··· Extracted text ···

Summitview Boers has a nice black doe E&B Lucky B Velvet that doesn't look to have any Capriole...came out of Texas. But whatever you decide to do you will find the black doe you are looking for...there are plenty of them out there. It's best to take your time and get the one you really want.


----------



## HouseElfLamanchas (Apr 12, 2013)

luvmywaggintails said:


> Summitview Boers has a nice black doe E&B Lucky B Velvet that doesn't look to have any Capriole...came out of Texas. But whatever you decide to do you will find the black doe you are looking for...there are plenty of them out there. It's best to take your time and get the one you really want.


oh! ill go ahead and ask her about her ^_^ I sent an email to her last night so she got back to me


----------



## BLUE_GRANITE_BOERS (Apr 30, 2014)

I have a 100% black doe I may be willing to part with next year if you are still looking then. I just got her a few months ago with her buckling and would like to get one kidding out of her with my buck. I know that puts it off a while but if you aren't in a hurry and you are still looking then, just keep it in mind. 
http://bluegranitefarm.weebly.com/our-does.html 
Magic's buckling has turned out very nice and you can see him on the kid page though he was only a cpl months in those pics.

Sent from my iPhone using Goat Forum


----------



## Tenacross (May 26, 2011)

··· Source information ···

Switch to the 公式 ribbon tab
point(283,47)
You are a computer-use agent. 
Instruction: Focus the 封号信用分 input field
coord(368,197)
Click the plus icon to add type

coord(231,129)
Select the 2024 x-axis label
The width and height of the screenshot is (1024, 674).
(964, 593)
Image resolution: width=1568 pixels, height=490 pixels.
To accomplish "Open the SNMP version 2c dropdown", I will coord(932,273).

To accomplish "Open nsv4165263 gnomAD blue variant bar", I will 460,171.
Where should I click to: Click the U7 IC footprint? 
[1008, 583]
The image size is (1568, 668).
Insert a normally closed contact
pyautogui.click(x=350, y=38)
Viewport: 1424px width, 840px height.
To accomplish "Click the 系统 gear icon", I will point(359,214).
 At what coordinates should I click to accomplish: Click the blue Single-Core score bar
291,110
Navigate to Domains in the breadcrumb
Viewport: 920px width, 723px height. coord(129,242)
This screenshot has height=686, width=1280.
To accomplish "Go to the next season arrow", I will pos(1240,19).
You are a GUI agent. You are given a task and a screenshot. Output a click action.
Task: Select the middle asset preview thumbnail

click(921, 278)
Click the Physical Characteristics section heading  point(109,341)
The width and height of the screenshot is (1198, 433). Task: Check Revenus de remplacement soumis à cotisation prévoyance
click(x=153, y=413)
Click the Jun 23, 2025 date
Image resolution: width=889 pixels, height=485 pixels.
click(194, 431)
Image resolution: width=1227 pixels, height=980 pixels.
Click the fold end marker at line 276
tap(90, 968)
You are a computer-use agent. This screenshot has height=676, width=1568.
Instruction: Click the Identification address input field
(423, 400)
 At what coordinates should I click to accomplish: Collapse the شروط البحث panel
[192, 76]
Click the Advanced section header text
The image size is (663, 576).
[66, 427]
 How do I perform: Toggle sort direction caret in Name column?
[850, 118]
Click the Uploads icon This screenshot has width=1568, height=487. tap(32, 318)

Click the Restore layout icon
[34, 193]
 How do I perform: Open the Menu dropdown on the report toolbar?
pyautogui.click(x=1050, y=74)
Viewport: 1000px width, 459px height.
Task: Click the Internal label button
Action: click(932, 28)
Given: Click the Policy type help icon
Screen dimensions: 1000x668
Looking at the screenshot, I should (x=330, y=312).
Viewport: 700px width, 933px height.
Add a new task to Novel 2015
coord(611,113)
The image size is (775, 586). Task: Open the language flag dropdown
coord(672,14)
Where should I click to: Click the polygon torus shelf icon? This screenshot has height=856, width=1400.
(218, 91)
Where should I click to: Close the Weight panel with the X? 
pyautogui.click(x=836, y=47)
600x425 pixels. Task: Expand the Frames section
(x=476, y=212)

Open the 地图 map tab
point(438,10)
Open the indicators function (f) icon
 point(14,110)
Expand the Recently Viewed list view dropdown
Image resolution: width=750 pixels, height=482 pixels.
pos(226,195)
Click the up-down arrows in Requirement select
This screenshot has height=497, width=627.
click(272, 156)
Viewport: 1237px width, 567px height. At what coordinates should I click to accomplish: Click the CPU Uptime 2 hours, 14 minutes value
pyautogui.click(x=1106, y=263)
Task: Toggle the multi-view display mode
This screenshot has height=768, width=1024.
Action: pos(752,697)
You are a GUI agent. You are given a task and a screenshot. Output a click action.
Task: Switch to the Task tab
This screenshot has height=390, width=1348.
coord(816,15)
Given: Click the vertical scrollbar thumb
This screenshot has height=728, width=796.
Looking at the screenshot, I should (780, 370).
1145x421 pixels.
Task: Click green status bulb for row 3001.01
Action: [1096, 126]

···

Tasks and exercises:
a - In the goat forum thread, rewrite the passage from "## BLUE_GRANITE_BOERS (Apr" to "(May 26, 2011)" with "buckling" replaced by "buck kid".
b - List the usernames in the goat forum thread that head a post with a date, and give each one's date.
c - Say whether each statement agrees with the goat forum thread. Answer yes or no, and quote the words that decide it.
(i) The doe BLUE_GRANITE_BOERS may part with is 100% black.
(ii) HouseElfLamanchas had not yet contacted the owner of the doe at Summitview Boers.
(iii) E&B Lucky B Velvet came out of Texas.

Per-task outputs:
a -
## BLUE_GRANITE_BOERS (Apr 30, 2014)

I have a 100% black doe I may be willing to part with next year if you are still looking then. I just got her a few months ago with her buck kid and would like to get one kidding out of her with my buck. I know that puts it off a while but if you aren't in a hurry and you are still looking then, just keep it in mind. 
http://bluegranitefarm.weebly.com/our-does.html 
Magic's buck kid has turned out very nice and you can see him on the kid page though he was only a cpl months in those pics.

Sent from my iPhone using Goat Forum


----------



## Tenacross (May 26, 2011)

b -
- HouseElfLamanchas (Apr 12, 2013)
- BLUE_GRANITE_BOERS (Apr 30, 2014)
- Tenacross (May 26, 2011)

c -
(i) Yes: "I have a 100% black doe I may be willing to part with next year"
(ii) No: "I sent an email to her last night so she got back to me"
(iii) Yes: "E&B Lucky B Velvet that doesn't look to have any Capriole...came out of Texas"